* [Your goal]:
Render the material as a numbered list without blank lines, from its first line up to and including the line containing "click(x=339, y=469)".

(A run of records)
◆ ◆ ◆ ◆ ◆

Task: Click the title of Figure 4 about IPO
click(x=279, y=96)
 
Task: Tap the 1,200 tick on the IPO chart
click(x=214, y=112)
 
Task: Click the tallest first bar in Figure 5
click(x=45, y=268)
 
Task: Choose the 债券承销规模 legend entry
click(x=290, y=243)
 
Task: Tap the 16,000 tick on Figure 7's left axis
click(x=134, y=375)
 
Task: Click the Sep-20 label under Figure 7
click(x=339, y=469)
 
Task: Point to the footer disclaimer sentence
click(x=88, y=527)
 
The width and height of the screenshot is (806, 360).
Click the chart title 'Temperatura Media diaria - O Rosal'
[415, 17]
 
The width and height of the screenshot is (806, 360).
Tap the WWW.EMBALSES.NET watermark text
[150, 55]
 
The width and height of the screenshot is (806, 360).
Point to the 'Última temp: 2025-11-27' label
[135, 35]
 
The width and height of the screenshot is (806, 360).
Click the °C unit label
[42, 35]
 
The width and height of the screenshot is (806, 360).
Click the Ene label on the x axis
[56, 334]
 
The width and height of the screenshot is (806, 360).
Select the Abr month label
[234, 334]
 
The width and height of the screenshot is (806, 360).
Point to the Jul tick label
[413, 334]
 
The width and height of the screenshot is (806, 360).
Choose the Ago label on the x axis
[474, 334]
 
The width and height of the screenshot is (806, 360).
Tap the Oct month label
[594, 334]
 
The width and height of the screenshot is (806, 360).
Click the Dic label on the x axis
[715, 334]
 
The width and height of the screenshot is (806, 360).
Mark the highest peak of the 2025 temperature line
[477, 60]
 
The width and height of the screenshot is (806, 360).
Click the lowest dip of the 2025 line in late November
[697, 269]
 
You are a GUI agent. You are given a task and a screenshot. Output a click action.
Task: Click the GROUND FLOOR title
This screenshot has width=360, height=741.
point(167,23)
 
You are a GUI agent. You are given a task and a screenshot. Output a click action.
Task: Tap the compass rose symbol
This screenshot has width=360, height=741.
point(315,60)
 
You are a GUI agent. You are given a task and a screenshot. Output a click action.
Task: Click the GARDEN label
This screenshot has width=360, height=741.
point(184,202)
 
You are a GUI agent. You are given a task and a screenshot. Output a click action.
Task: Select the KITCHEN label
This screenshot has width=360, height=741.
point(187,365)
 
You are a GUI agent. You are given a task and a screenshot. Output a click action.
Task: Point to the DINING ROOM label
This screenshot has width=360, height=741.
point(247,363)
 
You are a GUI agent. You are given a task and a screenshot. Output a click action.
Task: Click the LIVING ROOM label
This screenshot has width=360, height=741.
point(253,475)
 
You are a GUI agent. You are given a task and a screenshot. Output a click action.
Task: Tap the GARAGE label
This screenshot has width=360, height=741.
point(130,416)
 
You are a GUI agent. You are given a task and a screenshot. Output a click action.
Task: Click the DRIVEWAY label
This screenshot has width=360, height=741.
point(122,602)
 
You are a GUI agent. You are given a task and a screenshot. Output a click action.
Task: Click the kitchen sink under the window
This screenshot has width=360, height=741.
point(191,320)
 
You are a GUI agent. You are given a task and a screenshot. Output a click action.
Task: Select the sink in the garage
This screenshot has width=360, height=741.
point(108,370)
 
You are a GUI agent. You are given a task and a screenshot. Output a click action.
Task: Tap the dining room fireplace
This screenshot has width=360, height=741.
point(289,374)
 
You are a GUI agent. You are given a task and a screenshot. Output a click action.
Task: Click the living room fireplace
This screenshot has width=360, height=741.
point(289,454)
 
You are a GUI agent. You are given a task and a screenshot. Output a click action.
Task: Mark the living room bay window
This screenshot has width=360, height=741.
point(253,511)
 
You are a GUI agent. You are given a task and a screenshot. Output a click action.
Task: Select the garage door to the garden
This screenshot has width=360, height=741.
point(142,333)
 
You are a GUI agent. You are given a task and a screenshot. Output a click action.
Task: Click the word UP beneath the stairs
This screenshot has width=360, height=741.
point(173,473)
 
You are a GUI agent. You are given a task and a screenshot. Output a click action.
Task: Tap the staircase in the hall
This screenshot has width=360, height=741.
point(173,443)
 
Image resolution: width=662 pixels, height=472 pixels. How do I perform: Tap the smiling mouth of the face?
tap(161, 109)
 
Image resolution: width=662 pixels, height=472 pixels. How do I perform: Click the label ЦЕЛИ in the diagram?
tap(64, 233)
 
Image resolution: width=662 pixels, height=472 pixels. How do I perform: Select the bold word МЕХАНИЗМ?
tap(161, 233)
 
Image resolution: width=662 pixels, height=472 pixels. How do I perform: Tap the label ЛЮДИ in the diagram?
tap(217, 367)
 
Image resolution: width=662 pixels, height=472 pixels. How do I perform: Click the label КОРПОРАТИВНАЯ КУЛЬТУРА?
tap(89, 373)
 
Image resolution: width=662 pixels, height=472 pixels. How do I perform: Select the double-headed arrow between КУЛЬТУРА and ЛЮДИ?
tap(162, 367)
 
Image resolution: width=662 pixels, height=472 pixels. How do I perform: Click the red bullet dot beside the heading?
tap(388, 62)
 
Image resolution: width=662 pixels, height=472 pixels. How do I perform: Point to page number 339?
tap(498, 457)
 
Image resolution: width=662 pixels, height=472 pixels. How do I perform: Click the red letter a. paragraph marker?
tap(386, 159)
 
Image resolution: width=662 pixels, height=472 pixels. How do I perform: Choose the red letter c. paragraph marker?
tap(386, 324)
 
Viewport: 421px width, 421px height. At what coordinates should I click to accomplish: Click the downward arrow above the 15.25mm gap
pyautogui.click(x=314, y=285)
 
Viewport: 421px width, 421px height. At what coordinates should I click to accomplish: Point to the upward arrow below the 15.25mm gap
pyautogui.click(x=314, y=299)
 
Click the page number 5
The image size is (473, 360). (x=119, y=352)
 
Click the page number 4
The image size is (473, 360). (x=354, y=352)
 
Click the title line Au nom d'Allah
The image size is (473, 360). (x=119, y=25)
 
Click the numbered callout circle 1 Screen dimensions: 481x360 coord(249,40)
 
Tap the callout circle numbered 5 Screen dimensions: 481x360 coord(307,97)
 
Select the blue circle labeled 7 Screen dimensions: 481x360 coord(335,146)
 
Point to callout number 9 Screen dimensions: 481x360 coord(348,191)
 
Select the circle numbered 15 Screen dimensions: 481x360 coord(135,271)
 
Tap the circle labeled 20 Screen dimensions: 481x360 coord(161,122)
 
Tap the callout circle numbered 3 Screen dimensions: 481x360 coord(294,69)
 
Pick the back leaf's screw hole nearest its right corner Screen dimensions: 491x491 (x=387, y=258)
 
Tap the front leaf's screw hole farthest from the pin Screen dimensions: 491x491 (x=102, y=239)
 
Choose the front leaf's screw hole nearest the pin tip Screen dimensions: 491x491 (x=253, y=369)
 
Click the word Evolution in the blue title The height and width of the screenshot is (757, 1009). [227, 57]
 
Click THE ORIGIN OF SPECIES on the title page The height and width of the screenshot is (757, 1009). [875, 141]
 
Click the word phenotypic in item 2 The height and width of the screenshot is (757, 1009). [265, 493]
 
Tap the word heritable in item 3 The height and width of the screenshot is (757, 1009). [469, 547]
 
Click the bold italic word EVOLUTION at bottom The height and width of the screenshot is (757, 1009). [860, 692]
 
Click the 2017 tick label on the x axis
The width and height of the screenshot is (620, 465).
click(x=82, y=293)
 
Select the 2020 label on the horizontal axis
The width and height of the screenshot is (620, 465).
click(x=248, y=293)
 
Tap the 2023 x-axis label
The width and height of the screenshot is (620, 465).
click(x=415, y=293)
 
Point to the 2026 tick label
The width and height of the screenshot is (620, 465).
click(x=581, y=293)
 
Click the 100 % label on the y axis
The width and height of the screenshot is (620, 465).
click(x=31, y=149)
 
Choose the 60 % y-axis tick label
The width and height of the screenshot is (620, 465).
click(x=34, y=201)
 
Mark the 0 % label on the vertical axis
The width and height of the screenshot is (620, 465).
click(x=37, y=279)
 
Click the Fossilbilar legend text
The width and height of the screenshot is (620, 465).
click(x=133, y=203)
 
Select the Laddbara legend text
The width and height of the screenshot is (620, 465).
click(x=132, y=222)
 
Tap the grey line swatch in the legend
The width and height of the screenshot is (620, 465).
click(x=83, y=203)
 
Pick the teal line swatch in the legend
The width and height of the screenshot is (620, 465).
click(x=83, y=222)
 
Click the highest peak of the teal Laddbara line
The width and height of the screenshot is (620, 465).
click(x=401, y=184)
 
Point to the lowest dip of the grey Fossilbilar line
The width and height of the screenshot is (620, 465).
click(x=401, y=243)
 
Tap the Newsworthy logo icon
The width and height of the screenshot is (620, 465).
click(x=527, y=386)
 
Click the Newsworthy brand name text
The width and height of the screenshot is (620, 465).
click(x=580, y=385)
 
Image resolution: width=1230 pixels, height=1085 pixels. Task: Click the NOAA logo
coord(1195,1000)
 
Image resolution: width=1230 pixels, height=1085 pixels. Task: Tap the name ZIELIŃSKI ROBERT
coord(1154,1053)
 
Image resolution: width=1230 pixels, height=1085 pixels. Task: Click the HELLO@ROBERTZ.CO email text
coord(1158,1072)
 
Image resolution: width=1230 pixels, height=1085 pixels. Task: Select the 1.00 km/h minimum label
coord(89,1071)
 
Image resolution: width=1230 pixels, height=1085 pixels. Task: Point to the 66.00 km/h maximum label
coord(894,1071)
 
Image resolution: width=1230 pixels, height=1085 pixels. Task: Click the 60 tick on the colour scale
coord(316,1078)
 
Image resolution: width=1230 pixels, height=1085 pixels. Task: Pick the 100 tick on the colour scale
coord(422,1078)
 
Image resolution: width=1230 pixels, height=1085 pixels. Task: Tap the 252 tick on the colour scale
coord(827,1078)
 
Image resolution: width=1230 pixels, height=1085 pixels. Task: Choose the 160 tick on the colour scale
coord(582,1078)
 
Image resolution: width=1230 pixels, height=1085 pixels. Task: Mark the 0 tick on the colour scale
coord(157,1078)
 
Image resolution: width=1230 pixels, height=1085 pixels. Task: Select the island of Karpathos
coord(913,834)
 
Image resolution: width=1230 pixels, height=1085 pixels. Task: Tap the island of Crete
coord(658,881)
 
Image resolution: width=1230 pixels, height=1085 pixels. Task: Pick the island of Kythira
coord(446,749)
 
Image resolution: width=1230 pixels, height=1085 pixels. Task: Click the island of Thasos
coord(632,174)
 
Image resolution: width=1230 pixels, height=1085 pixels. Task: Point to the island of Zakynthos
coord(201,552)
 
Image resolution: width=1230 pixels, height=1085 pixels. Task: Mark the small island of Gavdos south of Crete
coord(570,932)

◆ ◆ ◆ ◆ ◆

* [Answer to this problem]:
1. Task: Click the title of Figure 4 about IPO
2. click(x=279, y=96)
3. Task: Tap the 1,200 tick on the IPO chart
4. click(x=214, y=112)
5. Task: Click the tallest first bar in Figure 5
6. click(x=45, y=268)
7. Task: Choose the 债券承销规模 legend entry
8. click(x=290, y=243)
9. Task: Tap the 16,000 tick on Figure 7's left axis
10. click(x=134, y=375)
11. Task: Click the Sep-20 label under Figure 7
12. click(x=339, y=469)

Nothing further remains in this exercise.